## Exercise directions
Would you please return only the lines from the one with "The width and" through the last line of the records below, leaving the pictures out?

Screenshot grounding data:
========================================================================

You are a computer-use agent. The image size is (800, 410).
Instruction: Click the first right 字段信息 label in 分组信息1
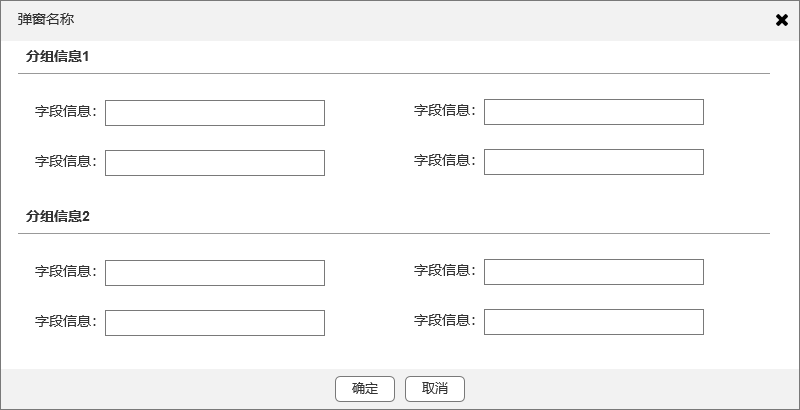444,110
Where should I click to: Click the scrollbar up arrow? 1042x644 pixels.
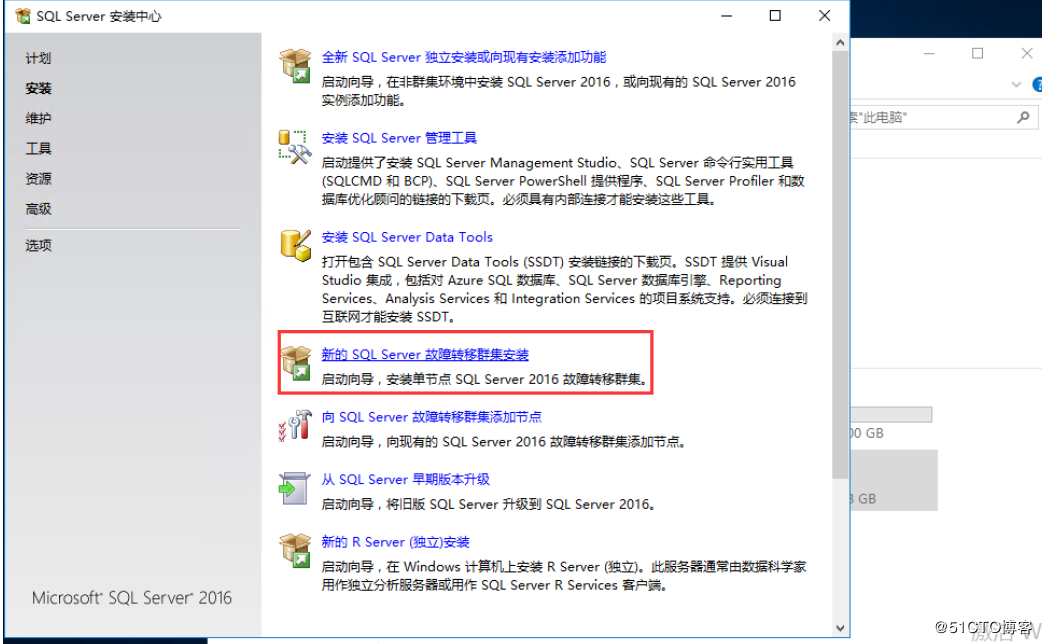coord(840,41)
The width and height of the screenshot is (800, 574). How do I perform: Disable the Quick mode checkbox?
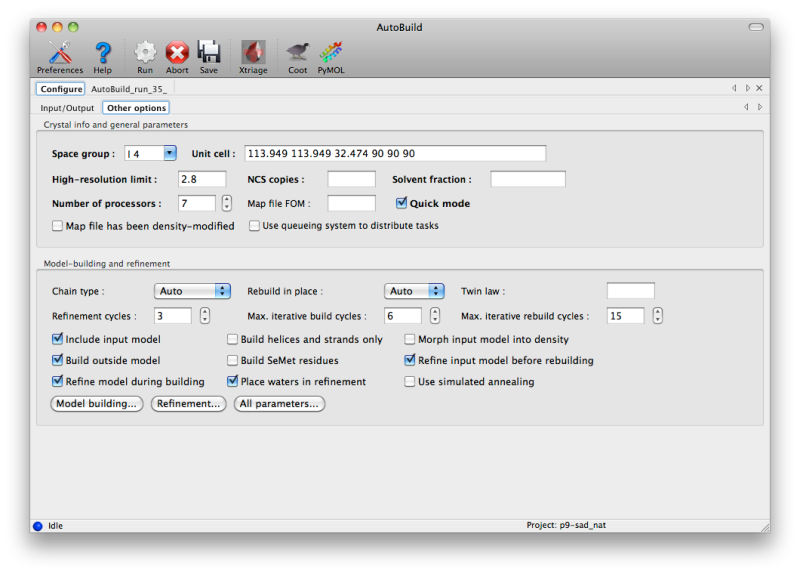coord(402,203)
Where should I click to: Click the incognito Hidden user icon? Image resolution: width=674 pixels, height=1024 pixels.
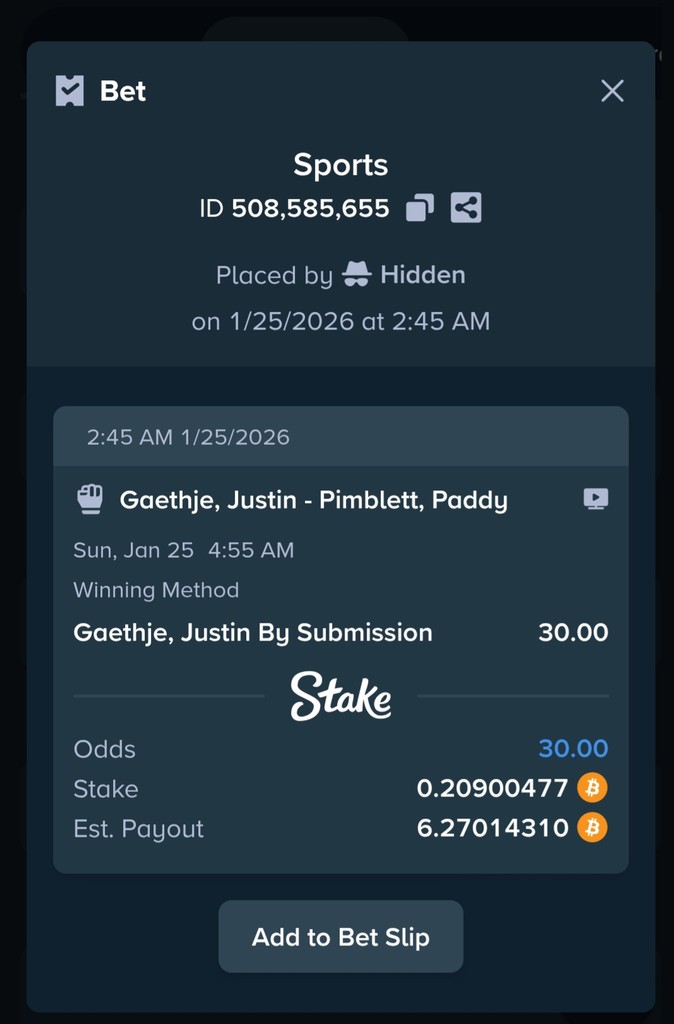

========================================================================

## Output of the task
The width and height of the screenshot is (800, 574). How do I perform: Disable the Quick mode checkbox?
coord(402,203)
Where should I click to: Click the incognito Hidden user icon? Image resolution: width=674 pixels, height=1024 pixels.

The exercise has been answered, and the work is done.